PDF Tools MCP Server
English | 中文
中文
一个基于 FastMCP 的 PDF 读取和操作工具服务器,支持从 PDF 文件的指定页面范围提取文本内容。
功能特性
- 📄 读取 PDF 文件指定页面范围的内容
- 🔢 支持起始和结束页面参数(包含范围)
- 🛡️ 自动处理无效页码(负数、超出范围等)
- 📊 获取 PDF 文件的基本信息
- 🔗 合并多个 PDF 文件
- ✂️ 提取 PDF 的特定页面
- 🔍 正则表达式搜索功能,支持分页查看结果
- 🌐 URL 支持 - 支持直接从 URL 读取和操作 PDF 文件
- 💾 智能缓存机制,相同 URL 的 PDF 自动复用临时文件
安装
从 PyPI 安装
uv add pdf-tools-mcp
如果 uv add 遇到依赖冲突,建议使用:
uvx tool install pdf-tools-mcp
从源码安装
git clone https://github.com/yourusername/pdf-tools-mcp.git
cd pdf-tools-mcp
uv sync
使用方法
与 Claude Desktop 集成
添加到你的 ~/.config/claude/claude_desktop_config.json (Linux/Windows) 或 ~/Library/Application Support/Claude/claude_desktop_config.json (macOS):
开发/未发布版本配置
{
"mcpServers": {
"pdf-tools-mcp": {
"command": "uv",
"args": [
"--directory",
"<path/to/the/repo>/pdf-tools-mcp",
"run",
"pdf-tools-mcp",
"--workspace_path",
"</your/workspace/directory>",
"--tempfile_dir",
"</your/temp/directory>"
]
}
}
}
已发布版本配置
{
"mcpServers": {
"pdf-tools-mcp": {
"command": "uvx",
"args": [
"pdf-tools-mcp",
"--workspace_path",
"</your/workspace/directory>",
"--tempfile_dir",
"</your/temp/directory>"
]
}
}
}
注意: 出于安全考虑,此工具只能访问指定工作目录(--workspace_path)内的文件,无法访问工作目录之外的文件。

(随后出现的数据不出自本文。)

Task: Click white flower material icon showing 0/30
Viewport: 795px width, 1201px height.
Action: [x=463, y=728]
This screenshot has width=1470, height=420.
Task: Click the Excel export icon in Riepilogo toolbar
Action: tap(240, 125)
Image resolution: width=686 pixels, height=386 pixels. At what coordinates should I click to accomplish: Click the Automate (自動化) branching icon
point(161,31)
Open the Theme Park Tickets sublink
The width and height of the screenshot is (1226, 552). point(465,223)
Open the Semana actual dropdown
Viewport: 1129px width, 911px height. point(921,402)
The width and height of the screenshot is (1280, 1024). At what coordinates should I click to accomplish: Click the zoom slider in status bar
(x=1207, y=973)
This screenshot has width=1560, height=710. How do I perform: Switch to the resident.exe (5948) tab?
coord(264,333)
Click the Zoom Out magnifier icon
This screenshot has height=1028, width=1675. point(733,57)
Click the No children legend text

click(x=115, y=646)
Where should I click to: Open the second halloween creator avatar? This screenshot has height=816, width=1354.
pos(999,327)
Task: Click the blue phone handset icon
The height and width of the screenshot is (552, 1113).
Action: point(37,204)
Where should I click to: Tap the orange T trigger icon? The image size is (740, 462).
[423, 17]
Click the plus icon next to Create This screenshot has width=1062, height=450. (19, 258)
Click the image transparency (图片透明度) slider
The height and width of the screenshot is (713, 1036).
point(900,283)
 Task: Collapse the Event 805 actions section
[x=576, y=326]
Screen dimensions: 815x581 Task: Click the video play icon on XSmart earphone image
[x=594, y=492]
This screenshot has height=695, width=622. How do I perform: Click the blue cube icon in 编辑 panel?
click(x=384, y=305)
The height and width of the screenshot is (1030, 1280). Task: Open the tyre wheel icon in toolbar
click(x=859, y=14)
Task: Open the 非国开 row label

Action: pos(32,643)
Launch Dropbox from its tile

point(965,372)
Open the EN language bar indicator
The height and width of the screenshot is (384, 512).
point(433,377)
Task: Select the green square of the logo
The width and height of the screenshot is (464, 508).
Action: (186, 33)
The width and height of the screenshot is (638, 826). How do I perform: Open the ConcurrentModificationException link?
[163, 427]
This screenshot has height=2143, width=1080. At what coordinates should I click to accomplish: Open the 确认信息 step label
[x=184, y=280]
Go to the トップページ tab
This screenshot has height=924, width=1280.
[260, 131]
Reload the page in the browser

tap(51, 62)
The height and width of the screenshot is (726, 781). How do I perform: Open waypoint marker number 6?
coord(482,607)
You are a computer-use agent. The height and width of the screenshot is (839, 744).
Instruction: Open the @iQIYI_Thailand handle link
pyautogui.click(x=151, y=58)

如果配置后无法正常工作或在UI中无法显示,请通过 uv cache clean 清除缓存。
作为命令行工具
# 基本使用
pdf-tools-mcp
# 指定工作目录和临时文件目录
pdf-tools-mcp --workspace_path /path/to/workspace --tempfile_dir /path/to/temp
作为 Python 包
from pdf_tools_mcp import read_pdf_pages, get_pdf_info, merge_pdfs, extract_pdf_pages
# 读取 PDF 页面(支持 URL)
result = await read_pdf_pages("https://example.com/document.pdf", 1, 5)
# 获取 PDF 信息(支持 URL)
info = await get_pdf_info("document.pdf")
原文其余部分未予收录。